Why reading fluency depends on anticipation, not just accuracy
Accuracy is necessary but insufficient. Speed, even when accurate, is also insufficient. And when children are taught to read accurately (and at pace) reading fluency remains incomplete. Learners are often taught to add a performative layer of expression to their reading, as if fluency could be achieved through mimicry. Yet fluent reading does not arise from expression, it arises from temporal anticipation: the predictive alignment of decoding and comprehension within time.
Fluency is often described as the bridge between decoding and comprehension, yet this description conceals more than it reveals. Fluency achieved through rehearsal can mask a lack of coherence and understanding. Automaticity, the automatic processing of print is frequently cited as the mechanism that frees cognitive resources for comprehension and fluency, but this explanation alone cannot account for varying reading outcomes.
When instructional practices are shaped by plausible but underpowered interpretations of research, the cost is not only felt as inefficiency, but also as a loss of trust between pupils and teachers. Reading is social before to becomes motivational, and this social dimension is central how fluency and comprehension develop.
Fluency, then, cannot be reduced to the visible and audible elements of reading as performance. What matters is the underlying mechanism that generates those outcomes. When fluency is treated as an observable behaviour rather than a process unfolding in real time, instruction might target outcomes rather than adjust the conditions that precede them.
The distinction between outcomes and mechanisms is structural and it determines whether teaching supports coherence in reading fluency, or merely rehearses its appearance.

[Raw data]
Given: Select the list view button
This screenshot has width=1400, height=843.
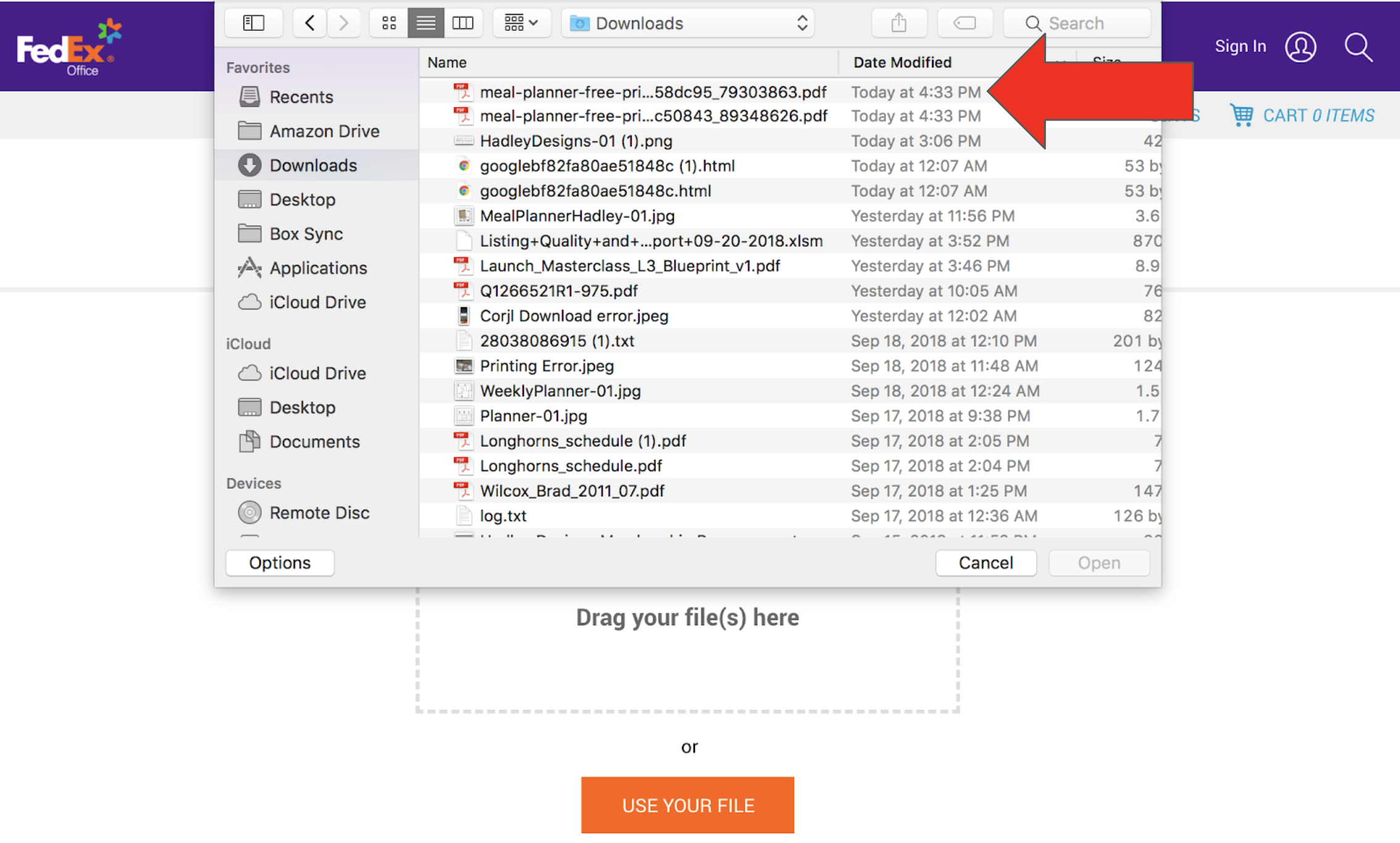Looking at the screenshot, I should tap(426, 23).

[Problem to solve] Carry the passage on reading fluency forward from its final sentence. The listing has no connection to the passage on reading fluency.

[Result of this task]
1. Accuracy and Speed Are Outcomes, Not Mechanisms
There is no single account in neuroscience that demonstrates exactly which mechanisms underpin the development of reading comprehension for all learners. Gough and Tumner’s A Simple View of Reading (SVR) offers a clear and reasonable way to understand why the social aspect of reading comprehension matters.
According to this framework, reading comprehension is only available to those who can decode with ease and also have good levels of language comprehension. Of course, children start school with varying levels of language comprehension. We know that they are given at least adequate instruction in decoding and the majority of pupils can decode print. The remaining element accounts for the intersection between decoding and language comprehension. This is represented in the SVR equation by the ‘X’ symbol at the heart of reading development:
Reading Comprehension = Decoding x Language Comprehension.
Much of what is described as reading fluency in classrooms is, in fact, the observation of outcomes rather than the identification of mechanisms. Teachers often see accuracy, pace, and expression, and infer fluency. Yet these are the products of fluency, not its source.
The Problem with Treating Fluency as Performance
Performative reading, where children reproduce expressive cues without temporal anticipation, can look and sound fluent, but lacks the deeper coherence that binds decoding and comprehension in time. Instruction that focuses on cultivating reading as performance risks reinforcing imitation rather than developing the mechanism that generates real fluency.
This lies in the reader’s capacity to anticipate and to align decoding and comprehension within time. Without this coherence, the visible and audible elements of fluency remain superficial, however polished the performance may appear.
Fluent reading is said to support the development of reading comprehension, and yet comprehension does not necessarily land. Children look and sound as if they can read, and read fluently, but they are not enjoying the process and engagement remains dutiful.
2. Fluency as temporal coherence
Following rhythm-based intervention, we see the perception of language and communication, whether uttered or printed, cohering in real time, both in conversation and when reading aloud. Teachers find the change unusual and have recorded children who are suddenly reading with expression, engagement, understanding and prosody - even though their automaticity was still unreliable. So, how can we reframe reading as orientated in time?
According to Marie Reiss Jones, author of Time: Our Lost Dimension, there are two modes of attending: (i) rhythmic attending (which is future-oriented) and (ii) analytic attending, which examines the details of the task. This may seem a little abstract at first, so let’s imagine for a moment that we are visiting an art gallery.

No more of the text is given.